I don’t think I have told this blog that the reason I became obsessed with skies for a time was you. It’s probably an omen of something good that I have been taking less and less photos of skies—though that’s not to say that I don’t love skies truly, because I do. It’s just that now I know which skies to treasure and which ones to let slip and eventually forget.
My brain is truly determined to cram every single academic requirement I need to finish this sem into the last milliseconds of their deadlines. I don’t know what stimulates this kind of thinking, that I don’t have to hurry even if the deadline’s in a couple of days because I don’t need a lot of time anyway, cramming has always gotten the shit done so there’s no need to panic, my work often turns out good even if it was done in less than a few hours. Excessive overconfidence? A sort of loosely-masked panic paralysis?
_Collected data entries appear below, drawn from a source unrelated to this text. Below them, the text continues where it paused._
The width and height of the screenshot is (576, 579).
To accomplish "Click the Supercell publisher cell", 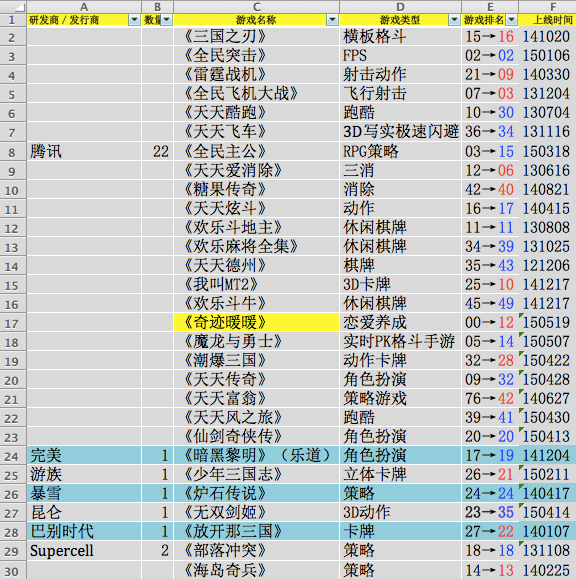I will coord(84,551).
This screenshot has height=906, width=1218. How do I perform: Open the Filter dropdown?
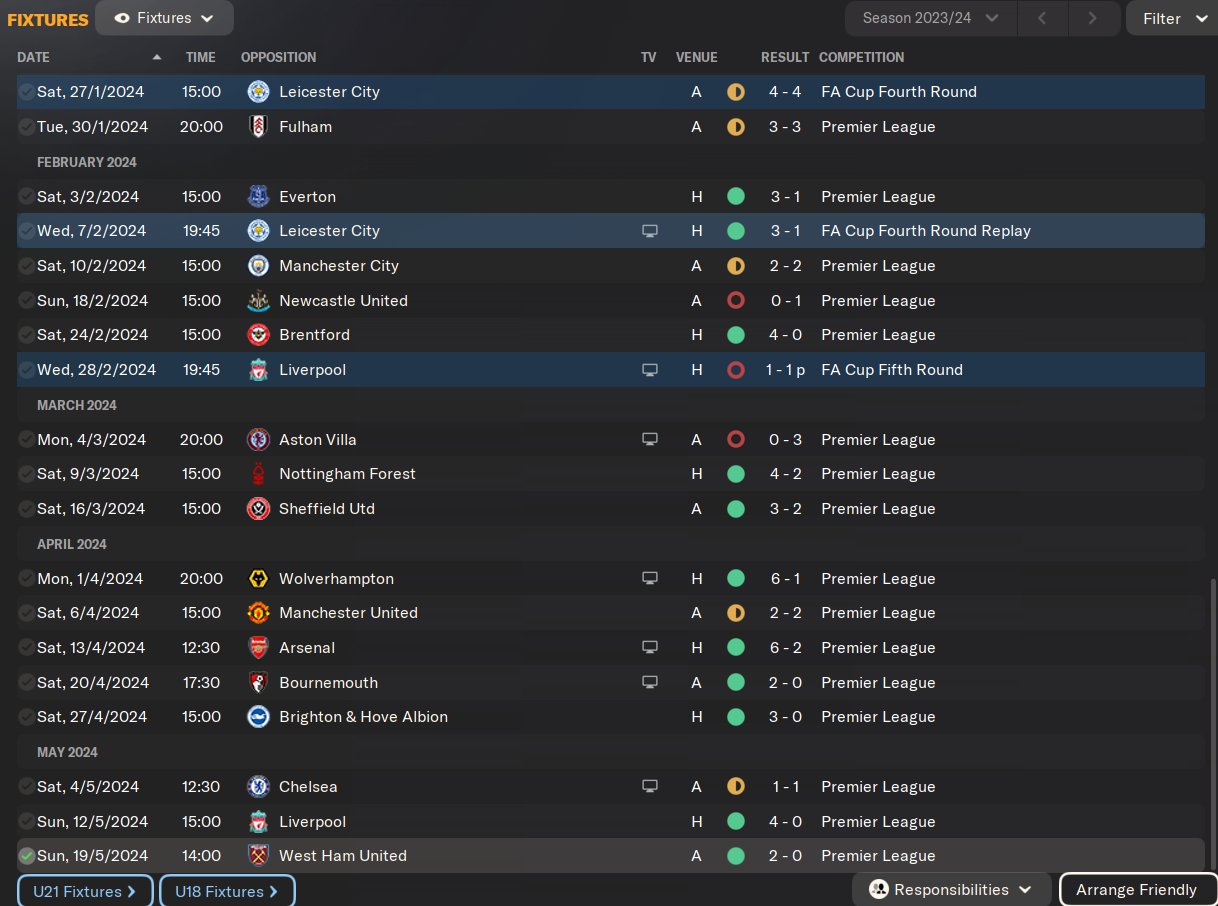pyautogui.click(x=1172, y=18)
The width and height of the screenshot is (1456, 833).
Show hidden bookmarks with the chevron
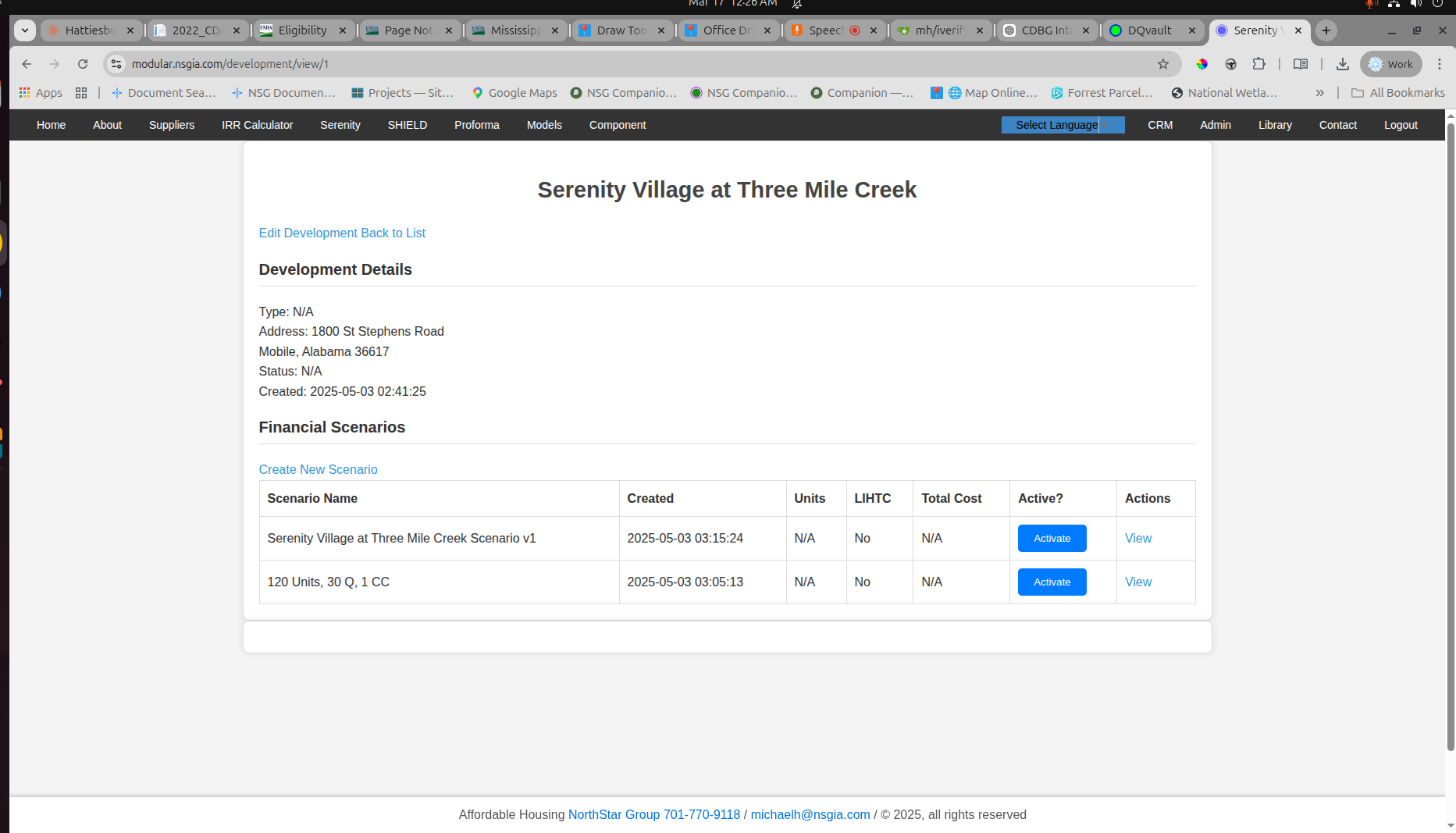(x=1319, y=93)
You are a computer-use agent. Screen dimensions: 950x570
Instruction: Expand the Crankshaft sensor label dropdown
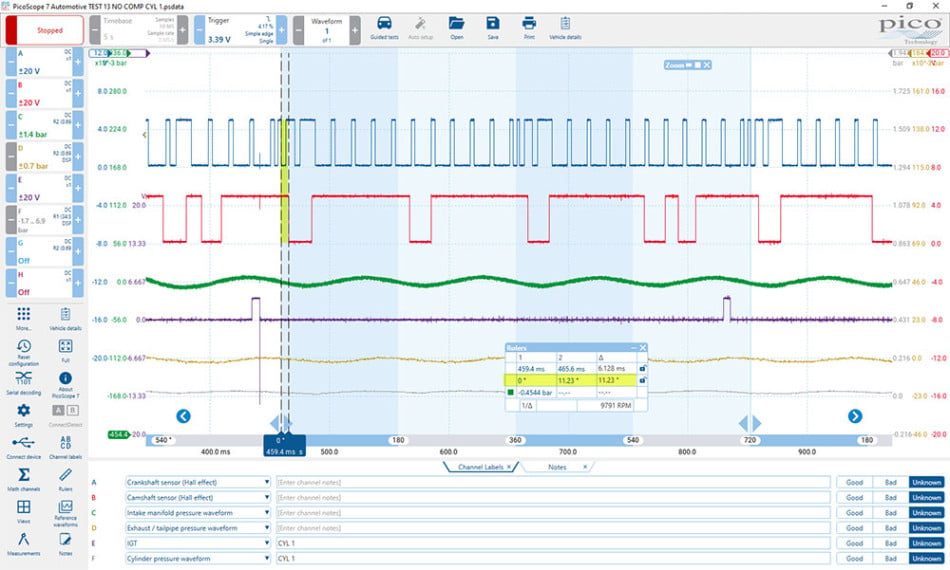(267, 482)
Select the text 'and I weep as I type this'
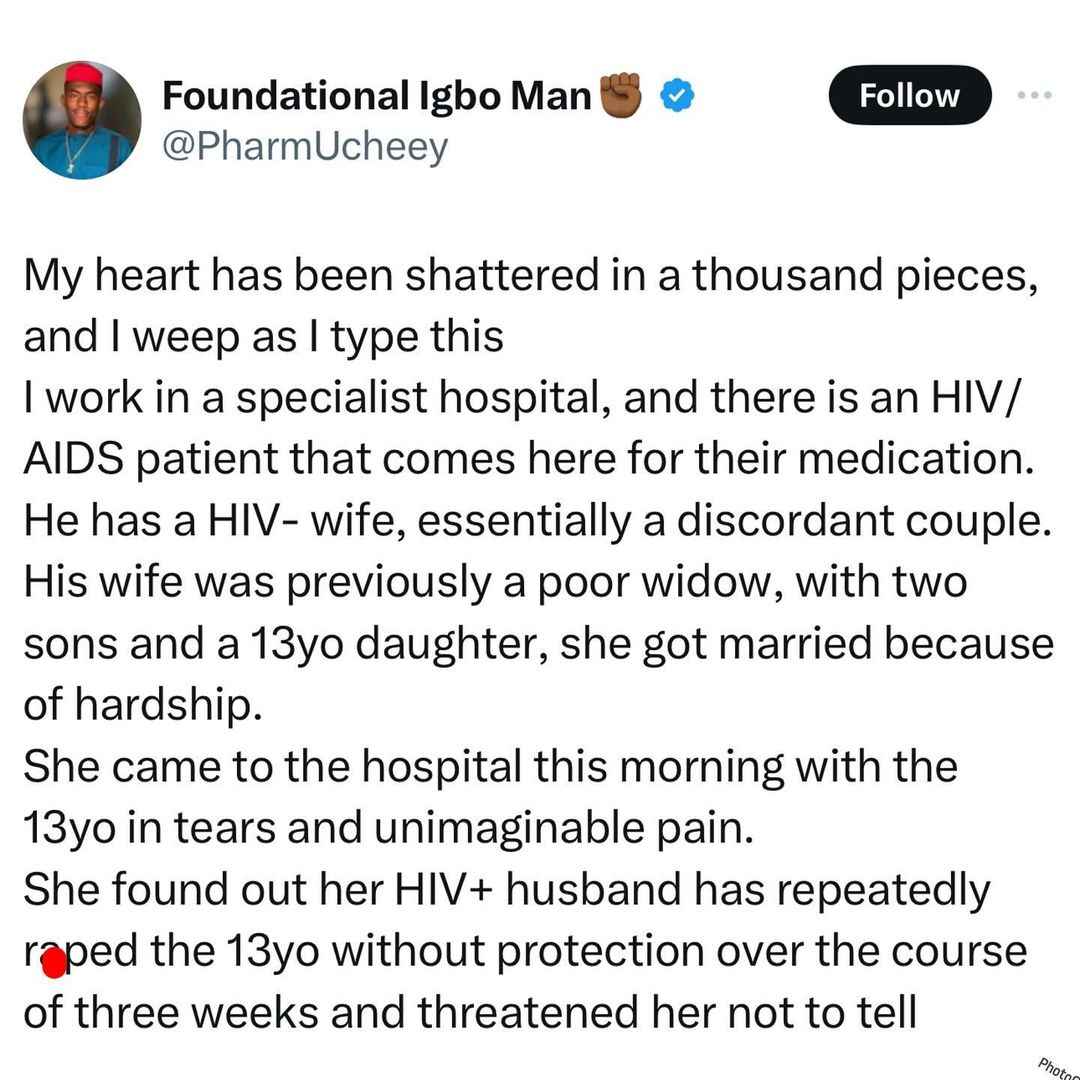 (263, 337)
Last night I remember having said something about needing to definitely get my shit together today, and I swear to god when I said that I was not expecting to say it again today, but here I go: I need to get this thing over and done with tomorrow, because tomorrow’s Monday and there’s seriously no time for me to go on believing that some miracle will happen in the last few seconds before all my deadlines. It’s just not gonna happen. So maybe this time, I’m serious.
I also saw Love In The Time Of Cholera last week, around a few days before watching The Hobbit. I had been reading Villa’s Selected Stories prior, and was so deeply moved by the stories’ restrained romance and depictions of the solitude of humanity that I felt I had to make the feeling last somehow. I remembered that I haven’t finished the movie since the last time I attempted to view it (I fell asleep at some point) so I pressed play and let myself be drowned in it. Unax Ugalde and Giovanna Mezzogiorno were beautiful and perfect, but what really made my heart leap and do backflips and cry in a corner was Javier Bardem and his goddamn eyelashes and RDJ-ish face. The story itself was heartbreakingly beautiful (syempre Gabriel Garcia Marquez ba naman e) and I am not ashamed to say that I laughed and cried my heart out to this movie more than any others I have seen in a while. The images were beautiful, and I didn’t even mind the three hour runtime, because it was worth every second.
Nearly 20 minutes to 1AM and I’m still up rambling. Maybe I should do this for a living.